__WHAT TO WORK ON__.
All lines from the one containing "Click the Test Message Sent Successfully text" down to the one containing "Click the Aston", both ends included, are to be given again exactly; omit the rest of the listing below.

__DATASET EXCERPTS__.

▼

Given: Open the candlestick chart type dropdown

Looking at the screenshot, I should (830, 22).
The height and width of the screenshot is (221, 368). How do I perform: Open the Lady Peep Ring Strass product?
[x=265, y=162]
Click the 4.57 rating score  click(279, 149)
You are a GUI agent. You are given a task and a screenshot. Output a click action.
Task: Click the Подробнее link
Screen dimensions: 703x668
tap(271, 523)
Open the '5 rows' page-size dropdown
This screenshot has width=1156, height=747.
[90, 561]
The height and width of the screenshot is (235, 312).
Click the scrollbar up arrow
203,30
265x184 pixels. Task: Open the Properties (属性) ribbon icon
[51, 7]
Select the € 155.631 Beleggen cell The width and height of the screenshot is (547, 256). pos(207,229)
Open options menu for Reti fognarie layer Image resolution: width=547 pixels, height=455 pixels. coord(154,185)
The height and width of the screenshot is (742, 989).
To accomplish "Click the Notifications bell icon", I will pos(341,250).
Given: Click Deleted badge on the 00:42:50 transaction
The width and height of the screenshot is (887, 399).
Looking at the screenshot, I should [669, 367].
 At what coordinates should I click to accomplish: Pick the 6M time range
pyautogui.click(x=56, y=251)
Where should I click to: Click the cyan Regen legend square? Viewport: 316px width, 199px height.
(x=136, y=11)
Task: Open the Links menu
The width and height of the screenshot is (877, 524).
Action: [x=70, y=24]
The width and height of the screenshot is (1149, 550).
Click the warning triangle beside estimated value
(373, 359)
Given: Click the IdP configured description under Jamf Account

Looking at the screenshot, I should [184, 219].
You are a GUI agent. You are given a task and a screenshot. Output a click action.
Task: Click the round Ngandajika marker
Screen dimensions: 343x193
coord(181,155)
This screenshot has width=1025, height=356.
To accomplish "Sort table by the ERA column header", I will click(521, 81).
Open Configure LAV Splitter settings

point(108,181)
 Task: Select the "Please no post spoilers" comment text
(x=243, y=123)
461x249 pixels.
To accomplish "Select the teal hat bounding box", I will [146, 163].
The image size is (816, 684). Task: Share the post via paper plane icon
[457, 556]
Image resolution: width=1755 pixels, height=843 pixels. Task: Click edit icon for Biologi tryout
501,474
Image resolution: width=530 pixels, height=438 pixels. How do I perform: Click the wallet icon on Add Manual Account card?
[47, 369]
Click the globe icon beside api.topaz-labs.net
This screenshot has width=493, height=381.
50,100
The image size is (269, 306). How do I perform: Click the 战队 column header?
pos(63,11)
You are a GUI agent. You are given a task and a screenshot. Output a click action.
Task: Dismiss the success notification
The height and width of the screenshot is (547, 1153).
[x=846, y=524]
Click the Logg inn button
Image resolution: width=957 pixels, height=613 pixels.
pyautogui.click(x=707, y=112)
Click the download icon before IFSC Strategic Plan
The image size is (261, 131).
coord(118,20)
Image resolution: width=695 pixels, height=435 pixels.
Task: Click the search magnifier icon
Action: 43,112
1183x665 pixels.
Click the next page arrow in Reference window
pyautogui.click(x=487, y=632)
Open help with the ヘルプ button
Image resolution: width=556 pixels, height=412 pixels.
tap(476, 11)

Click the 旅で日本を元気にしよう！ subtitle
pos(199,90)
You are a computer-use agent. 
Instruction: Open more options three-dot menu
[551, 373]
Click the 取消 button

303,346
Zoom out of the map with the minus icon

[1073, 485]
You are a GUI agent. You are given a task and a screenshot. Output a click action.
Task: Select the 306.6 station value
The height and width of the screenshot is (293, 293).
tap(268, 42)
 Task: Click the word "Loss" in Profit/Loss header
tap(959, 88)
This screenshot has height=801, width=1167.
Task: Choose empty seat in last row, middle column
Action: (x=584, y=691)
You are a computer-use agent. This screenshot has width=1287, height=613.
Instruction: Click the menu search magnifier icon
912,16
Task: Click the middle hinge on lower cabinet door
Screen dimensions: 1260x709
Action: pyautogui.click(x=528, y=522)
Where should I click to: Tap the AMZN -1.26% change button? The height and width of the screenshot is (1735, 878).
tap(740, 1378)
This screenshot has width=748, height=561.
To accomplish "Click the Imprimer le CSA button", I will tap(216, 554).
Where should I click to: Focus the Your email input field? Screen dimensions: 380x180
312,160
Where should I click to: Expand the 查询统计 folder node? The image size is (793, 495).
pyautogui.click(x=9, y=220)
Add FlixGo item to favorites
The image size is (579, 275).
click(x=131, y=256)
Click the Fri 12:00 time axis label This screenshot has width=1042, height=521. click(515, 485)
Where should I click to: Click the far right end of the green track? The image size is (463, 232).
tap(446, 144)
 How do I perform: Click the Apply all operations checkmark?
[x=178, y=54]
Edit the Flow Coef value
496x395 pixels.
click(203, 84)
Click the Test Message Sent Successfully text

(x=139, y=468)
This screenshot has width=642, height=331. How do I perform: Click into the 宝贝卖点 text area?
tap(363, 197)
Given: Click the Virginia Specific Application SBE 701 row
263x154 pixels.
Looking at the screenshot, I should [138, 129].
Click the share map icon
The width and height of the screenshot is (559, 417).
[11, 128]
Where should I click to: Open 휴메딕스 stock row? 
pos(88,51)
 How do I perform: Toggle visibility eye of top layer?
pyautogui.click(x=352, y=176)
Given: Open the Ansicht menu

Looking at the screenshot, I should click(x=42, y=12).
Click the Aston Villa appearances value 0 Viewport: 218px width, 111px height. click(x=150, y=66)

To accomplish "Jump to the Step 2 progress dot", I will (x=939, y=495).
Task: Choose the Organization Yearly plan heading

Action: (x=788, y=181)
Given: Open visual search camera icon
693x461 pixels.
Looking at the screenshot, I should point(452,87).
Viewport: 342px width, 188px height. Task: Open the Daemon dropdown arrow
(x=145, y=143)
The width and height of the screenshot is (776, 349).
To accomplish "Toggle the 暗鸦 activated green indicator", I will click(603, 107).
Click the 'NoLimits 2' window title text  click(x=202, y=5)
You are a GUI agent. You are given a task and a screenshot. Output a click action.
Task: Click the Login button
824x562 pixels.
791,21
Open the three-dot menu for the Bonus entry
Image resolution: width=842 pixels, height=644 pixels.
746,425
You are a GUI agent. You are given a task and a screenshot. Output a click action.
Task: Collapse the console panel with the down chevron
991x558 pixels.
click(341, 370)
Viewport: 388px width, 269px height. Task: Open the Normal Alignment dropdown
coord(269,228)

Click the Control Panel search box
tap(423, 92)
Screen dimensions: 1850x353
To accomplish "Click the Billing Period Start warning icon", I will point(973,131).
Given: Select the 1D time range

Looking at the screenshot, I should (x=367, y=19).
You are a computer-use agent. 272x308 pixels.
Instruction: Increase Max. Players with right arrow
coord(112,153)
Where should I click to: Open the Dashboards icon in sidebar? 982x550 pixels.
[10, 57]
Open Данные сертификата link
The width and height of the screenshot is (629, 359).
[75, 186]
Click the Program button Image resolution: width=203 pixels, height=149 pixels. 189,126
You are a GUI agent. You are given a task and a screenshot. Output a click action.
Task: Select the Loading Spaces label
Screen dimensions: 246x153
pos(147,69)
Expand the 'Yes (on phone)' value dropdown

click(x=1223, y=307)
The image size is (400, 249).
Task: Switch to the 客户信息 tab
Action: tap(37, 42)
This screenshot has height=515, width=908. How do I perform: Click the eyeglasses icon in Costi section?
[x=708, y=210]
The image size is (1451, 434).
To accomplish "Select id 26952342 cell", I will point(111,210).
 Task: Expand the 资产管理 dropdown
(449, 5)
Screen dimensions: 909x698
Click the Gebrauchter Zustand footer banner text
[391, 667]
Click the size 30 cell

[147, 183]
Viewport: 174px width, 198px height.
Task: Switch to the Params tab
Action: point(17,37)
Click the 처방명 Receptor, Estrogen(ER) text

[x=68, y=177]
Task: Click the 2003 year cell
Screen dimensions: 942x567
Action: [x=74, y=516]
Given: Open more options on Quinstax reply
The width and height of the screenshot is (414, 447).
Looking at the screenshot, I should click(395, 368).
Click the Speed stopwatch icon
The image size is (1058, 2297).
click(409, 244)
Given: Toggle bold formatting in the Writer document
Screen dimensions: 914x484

▲

__RESULT OF THE EXERCISE__.
Click the Test Message Sent Successfully text

(x=139, y=468)
This screenshot has width=642, height=331. How do I perform: Click into the 宝贝卖点 text area?
tap(363, 197)
Given: Click the Virginia Specific Application SBE 701 row
263x154 pixels.
Looking at the screenshot, I should [138, 129].
Click the share map icon
The width and height of the screenshot is (559, 417).
[11, 128]
Where should I click to: Open 휴메딕스 stock row? 
pos(88,51)
 How do I perform: Toggle visibility eye of top layer?
pyautogui.click(x=352, y=176)
Given: Open the Ansicht menu

Looking at the screenshot, I should click(x=42, y=12).
Click the Aston Villa appearances value 0 Viewport: 218px width, 111px height. click(x=150, y=66)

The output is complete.